DESORMAIS, IL FAUT S'ADRESSER AUX HUMAINS !

DESORMAIS, IL FAUT S'ADRESSER AUX HUMAINS !

AU TEMPS OU DES EVENEMENTS LOCAUX RESONNENT AU SEIN DE LA GUERRE MONDIALE MEDIATIQUE
ET OU LES ENJEUX PLANETAIRES (COMME LE CLIMAT OU LES POLLUTIONS) CONDITIONNENT NOS EXISTENCES QUOTIDIENNES
NOUS, HUMAINS,
VIVONS LOCAL-GLOBAL
Voilà, je viens de compter pour la première fois. C’est pas moins de 107 livres que j’ai écrits ou dirigés. Une sacrée angoisse intérieure doit m’animer pour avoir ainsi le besoin de rendre public des mots… Ayant failli mourir, je me suis dit qu’il fallait probablement sortir de mon mélange d’orgueil et de modestie en mettant enfin un peu en avant ma personne et mes idées (j’appelle cela, non pas l’invisibilité ou l’INEXISTENCE –qui est un choix légitime, souvent subi d’ailleurs–, mais une visibilité modeste).

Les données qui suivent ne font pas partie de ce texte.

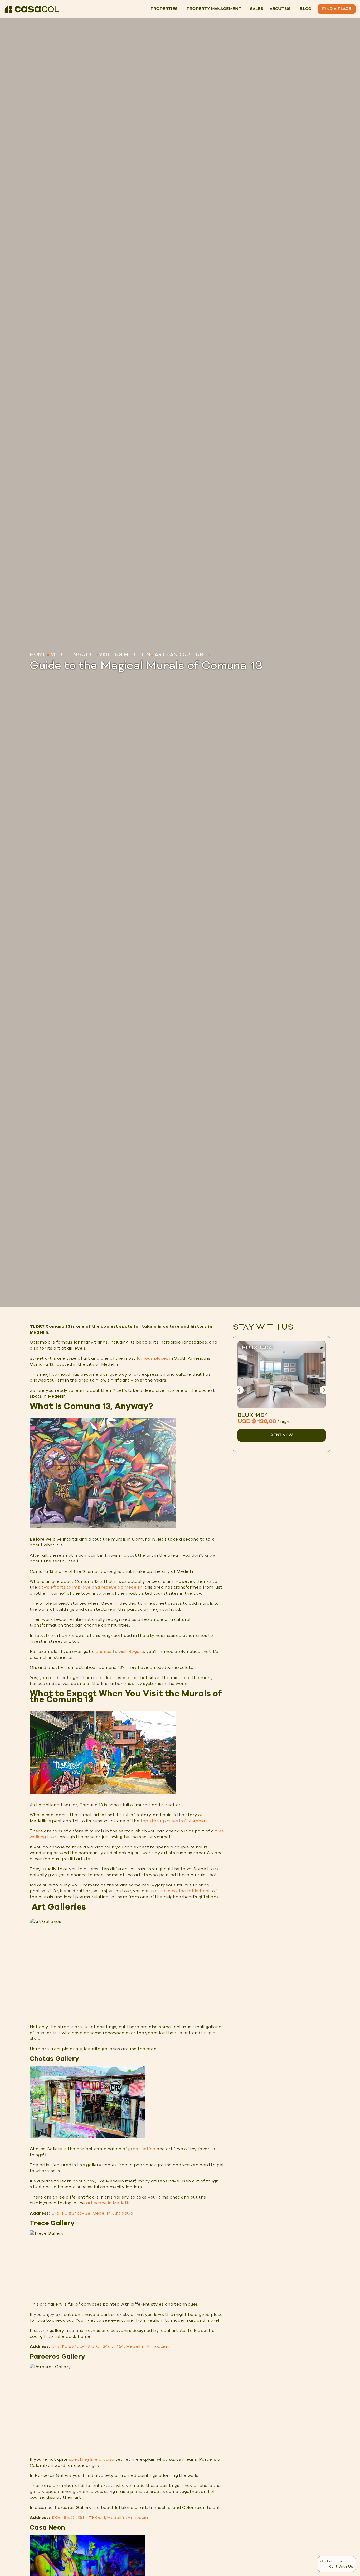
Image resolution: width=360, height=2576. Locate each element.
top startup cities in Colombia (173, 1821)
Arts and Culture (180, 655)
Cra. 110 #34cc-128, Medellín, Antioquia (92, 2213)
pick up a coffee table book (181, 1891)
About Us (280, 9)
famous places (152, 1358)
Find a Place (336, 9)
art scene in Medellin (108, 2203)
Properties (164, 9)
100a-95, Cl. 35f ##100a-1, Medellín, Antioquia (99, 2518)
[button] (239, 1390)
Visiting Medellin (124, 655)
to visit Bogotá (128, 1652)
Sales (256, 9)
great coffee (141, 2149)
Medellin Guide (72, 655)
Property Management (214, 9)
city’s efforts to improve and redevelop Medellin (90, 1587)
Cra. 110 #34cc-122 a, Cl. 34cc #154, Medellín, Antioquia (109, 2346)
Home (38, 655)
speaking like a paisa (91, 2459)
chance (103, 1652)
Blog (305, 9)
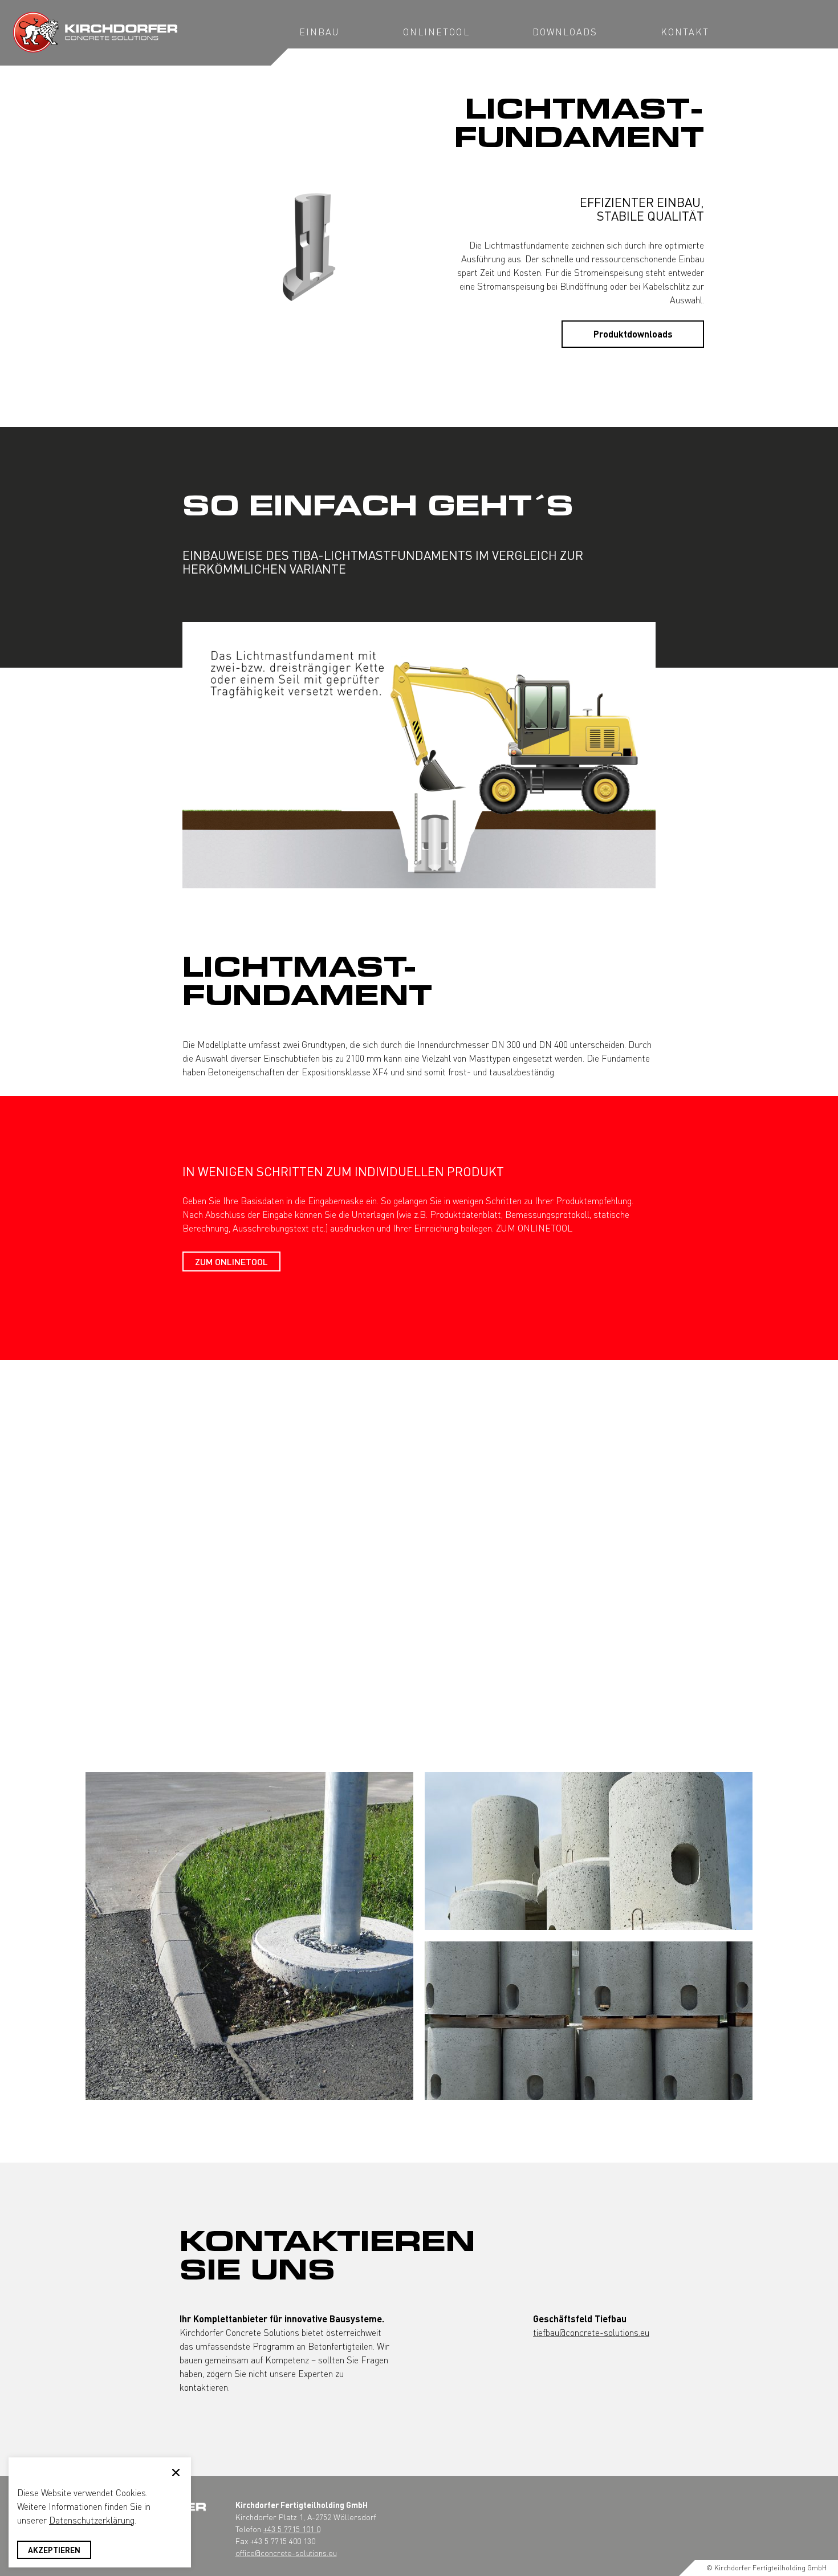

Dans Nous, humains, vivons local-global, j’ai ainsi cherché à résumer 50 ans de réflexions incitant à bouger notre façon d’habiter cette planète. D’accord ou pas d’accord, vous devez vous poser un certain nombre de questions de fond au temps des dystopies réalisées. Décider ici, c’est sortir de l’aveuglement et de la confusion globales.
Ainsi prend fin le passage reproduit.